"Collectivement on est soulagés"
: les anti-5G qui ont incendié
des antennes aux Cars
en 2021 évitent la prison ferme
C'est l'épilogue d'un long parcours judiciaire. Les militants anti-5G accusés d'avoir incendié plusieurs antennes aux Cars en 2021, et des camionnettes Enedis en 2020, n'ont finalement été condamnés qu'à deux et trois ans de sursis en correctionnelle.
Ils avaient été jugés il y a quinze jours. Deux militants anti-5G ont été condamnés ce vendredi 3 avril au tribunal judiciaire de Limoges pour l'incendie de véhicules Enedis en 2020, ainsi que de plusieurs antennes aux Cars en 2021. La première a été condamnée à 2 ans avec sursis simple, le second 3 ans aussi avec sursis simple.
"C'est encore moins que ce qu'on pensait"
"On se doutait qu'en général le tribunal va moins loin que les réquisitions du parquet, explique Alain Dobigny, porte-parole du collectif de soutien dit du "15 juin", mais on avait ressenti à l'audience que le mode de défense qu'avaient adopté les prévenus avec leurs avocats, c'est-à-dire les considérer comme des lanceurs d'alerte, et appuyer cela sur des données de scientifiques de spécialistes, ça avait eu une bonne écoute de la part du tribunal, donc on sentait qu'il y aurait moins que ce qu'avait demandé la procureure, mais c'est encore moins que ce qu'on pensait, on pensait qu'il y aurait peut-être quand même une peine légère en ferme, avec bracelet, il n'y a pas. Entièrement sursis simple, c'est parfait."
Une bonne nouvelle "pour la planète et les sociétés humaines"
Au-delà de ce qui est interprété comme une reconnaissance de la dureté d'un contrôle judiciaire de 5 ans, Antoine, autre membre du collectif, se satisfait "qu'un tribunal commence à considérer enfin la gravité qu'il y a derrière tout ce déferlement numérique, cette multiplication de machines, ce déploiement qui se fait sans concertation du public, ça peut sembler une bonne nouvelle, pas seulement pour les prévenus, mais pour la planète et pour les sociétés humaines aussi."
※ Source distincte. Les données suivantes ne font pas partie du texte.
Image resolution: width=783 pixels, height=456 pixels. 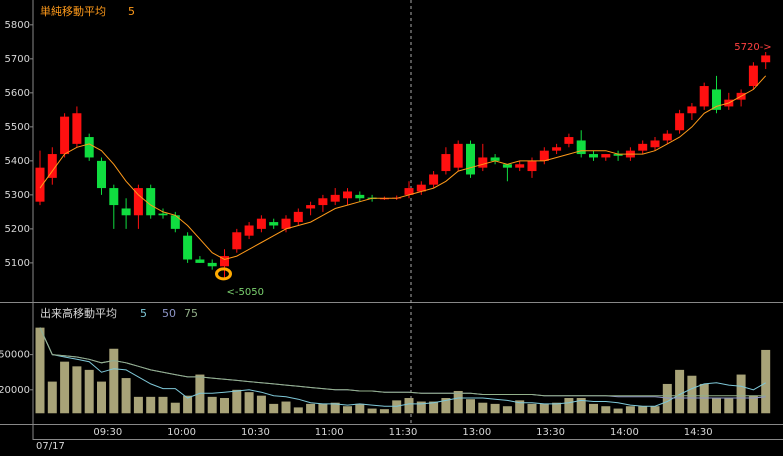 I want to click on legend-label: 5, so click(x=132, y=12).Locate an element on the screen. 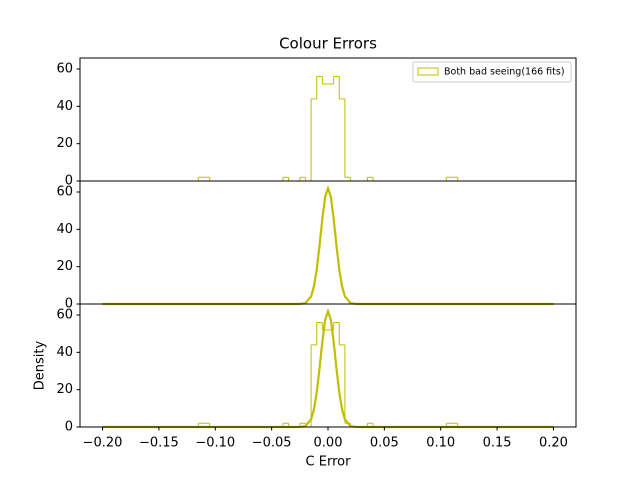 The image size is (640, 480). chart-title: Colour Errors is located at coordinates (328, 44).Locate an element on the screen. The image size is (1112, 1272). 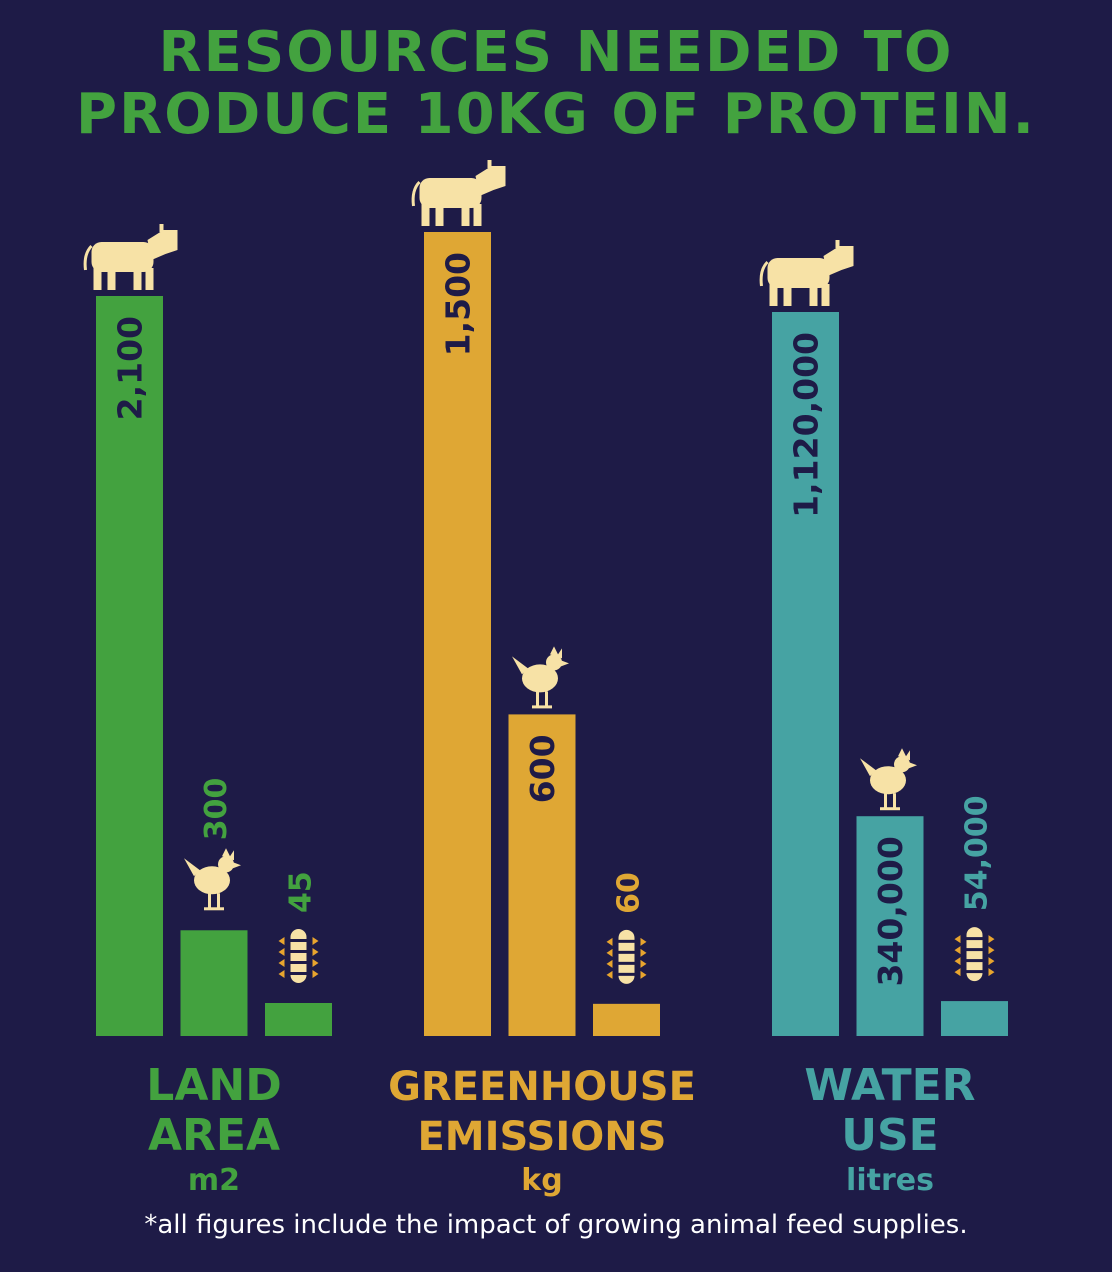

Les dommages et intérêts fixés début septembre prochain
Les deux prévenus ont été relaxés pour les tags lors de l'action à Enedis en 2020. Et la militante est aussi personnellement relaxée dans l'affaire des camions Eurovia incendiés à Limoges en 2015. Ils ont interdiction d'entrer en contact pendant trois ans, et interdiction du port d'arme pendant cinq ans. En revanche l'interdiction de paraître à Limoges n'a pas été retenue. Une audience civile se tiendra le 2 septembre pour décider d'éventuelles réparations financières pour Enedis, Bouygues et Orange, constituées parties civiles.